Post by Emotionaloverload » Tue Aug 04, 2015 7:42 am

[Learning to Lie]

I got into trouble again. This time for ‘running my mouth’. To be fair, it wasn’t my fault entirely. I was considerably upset over the missing memorial. I have been growing a beautiful batch of white tulips for it and delivering one each time I visit. It sort of felt like a mountain side had collapsed on me when I arrived and it was nowhere to be found. I got so worked up I banged my staff against the Institute door, twice. I’m so very glad that they sent Rosenkranz out. I’m not sure I could have maintained any temper if it was Lady Ann or Pelagius.

Of course, he was a sweetheart. He saw me upset and changed into those lovely silks I like him in so much. Some might say that it is a cheap shot but if you know what cheers someone up, you should do it. It is really very hard to focus on much else when he is looking sharp which was the second problem.

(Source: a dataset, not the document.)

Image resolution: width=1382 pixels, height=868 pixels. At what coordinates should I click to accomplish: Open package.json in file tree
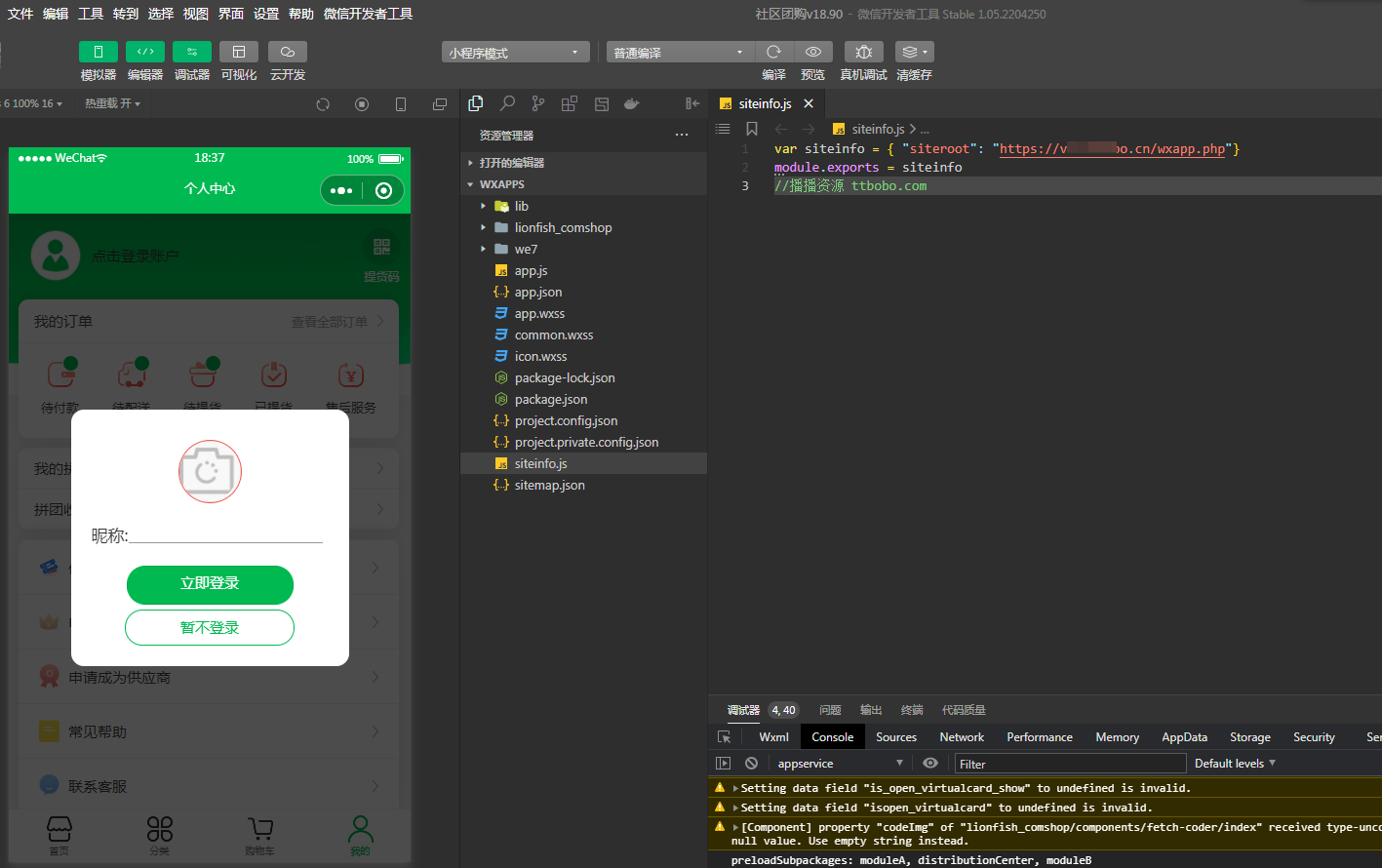click(550, 399)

He was sitting right across from me and I was still shocked from the memorial and they were asking me questions. I’ve never had to lie about anything ever. I’m just awful at it. I didn’t know how to work around the truth or deflect appropriately; I wasn’t prepared. I can manage deflection if I have time to rehearse or if I know to stay silent on a particular topic. I’m not unaccustomed to keeping a secret but I usually do so by saying nothing at all and the distinction between Patrons and me is obvious.

This is completely different. With the new restriction I have no way of expressing the dynamic in the house or anything that is done or spoken about. I can’t say anything besides small talk and the little I did say was apparently enough to cause argument. I will have to think of something before I lose more of my privileges.
Formerly; Echo Hemlocke-Ralkai, Joshua Colt, Namil Evanara, Elanor Shortwick, Sawyer Brook, Kaylessa Dree, Sines Oliver Selakiir, Birgitta Birdie Swordhill, Bella Weartherbee, Arael Laceflower, Corbin, Rupert Silveroak, Hadi the Slave and others.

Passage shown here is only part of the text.